Existe ainda um shuttle que transporta os trabalhadores da Cisco de Lisboa para Oeiras (onde são os escritórios da Cisco) e de volta para Lisboa, como forma de fazer face aos custos crescentes de transportes e combustíveis.

Como comentam a evolução da RS em Portugal? Consideram que já está suficientemente “sistematizada” e integrada no mindset das empresas ou continuamos a assistir a muitas acções isoladas, sem verdadeiro impacto para os stakeholders?

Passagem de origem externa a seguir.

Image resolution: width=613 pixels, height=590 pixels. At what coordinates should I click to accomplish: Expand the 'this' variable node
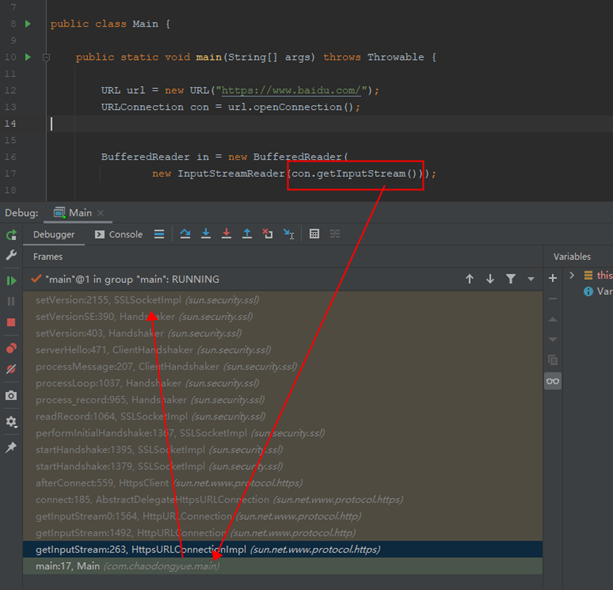click(x=572, y=275)
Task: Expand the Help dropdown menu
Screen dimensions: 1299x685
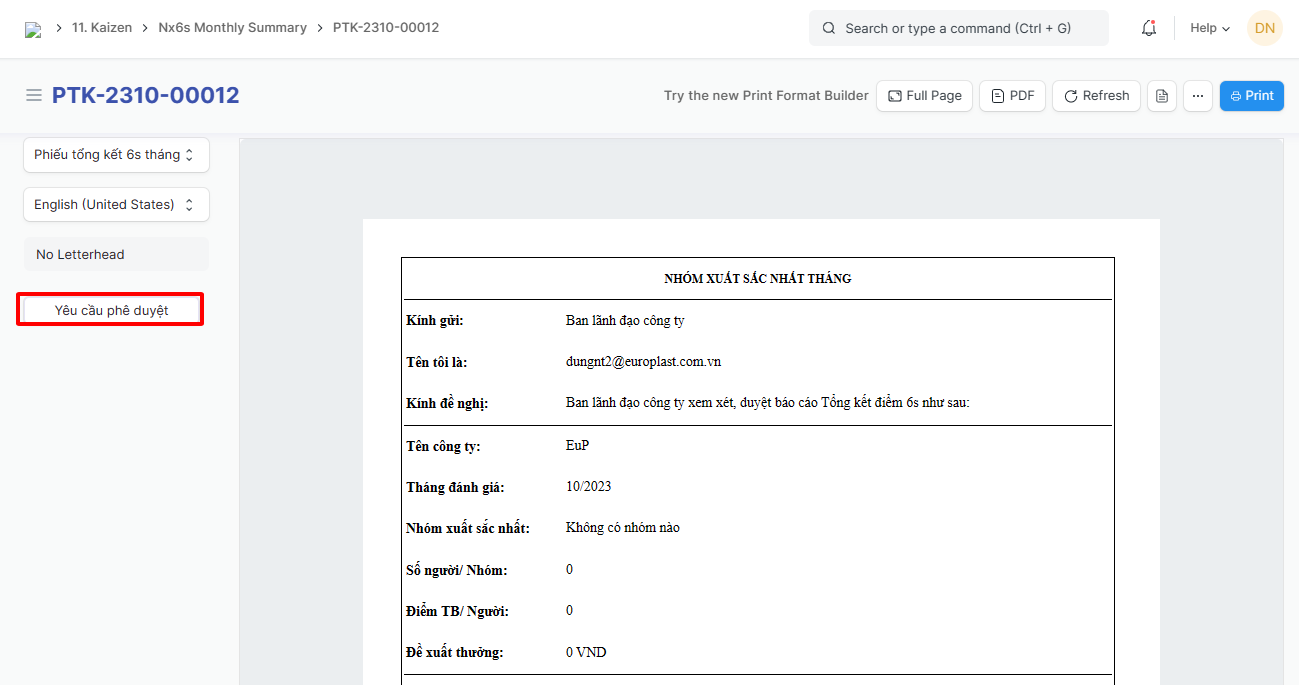Action: pos(1209,28)
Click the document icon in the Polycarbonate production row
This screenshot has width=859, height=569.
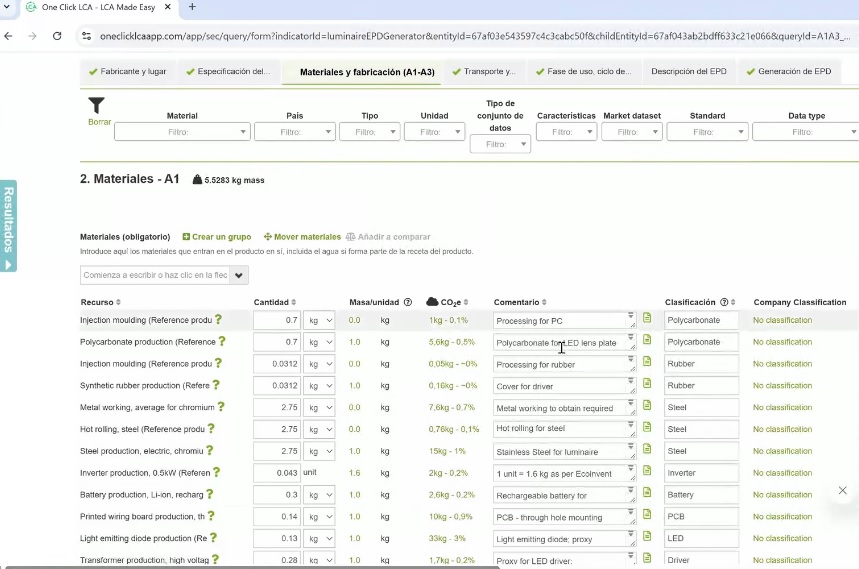point(647,341)
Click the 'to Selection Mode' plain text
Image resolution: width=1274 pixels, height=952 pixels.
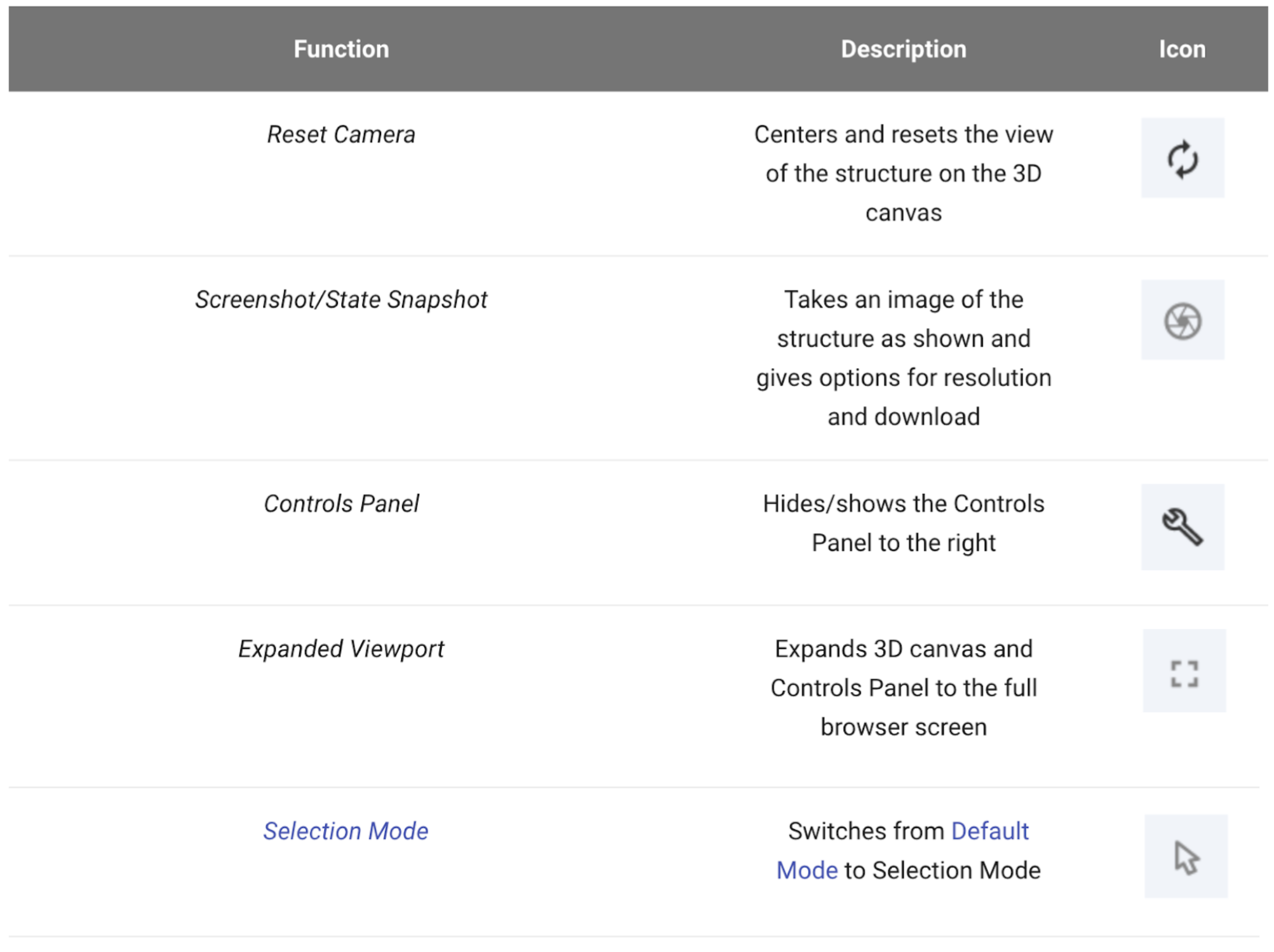[x=941, y=870]
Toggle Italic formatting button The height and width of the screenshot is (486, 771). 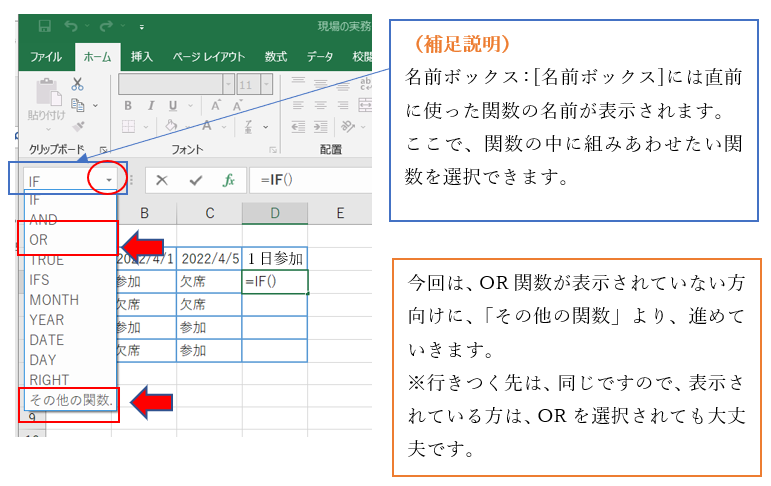(150, 105)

Há uns anos atrás havia muito o marketing da Responsabilidade Social, com uma forte componente apenas na imagem e “branding”. Julgo que essa realidade está a mudar: apesar de não termos conhecimento de causa profundo de RSC noutras organizações, temos observado inúmeros bons exemplos de Responsabilidade Social que criam um impacto positivo para os stakeholders. As organizações portuguesas começaram a perceber que, envolvendo os seus trabalhadores de uma forma consistente em iniciativas de Responsabilidade Social, retiram daí benefícios, pois estes passam a respeitar mais a organização, para além da criação de uma forte componente motivacional que os leva a “vestir a camisola” e a criar laços com a própria cultura empresarial. Consideramos, no entanto, que este mindset existe mais nas empresas de maior dimensão que nas PME.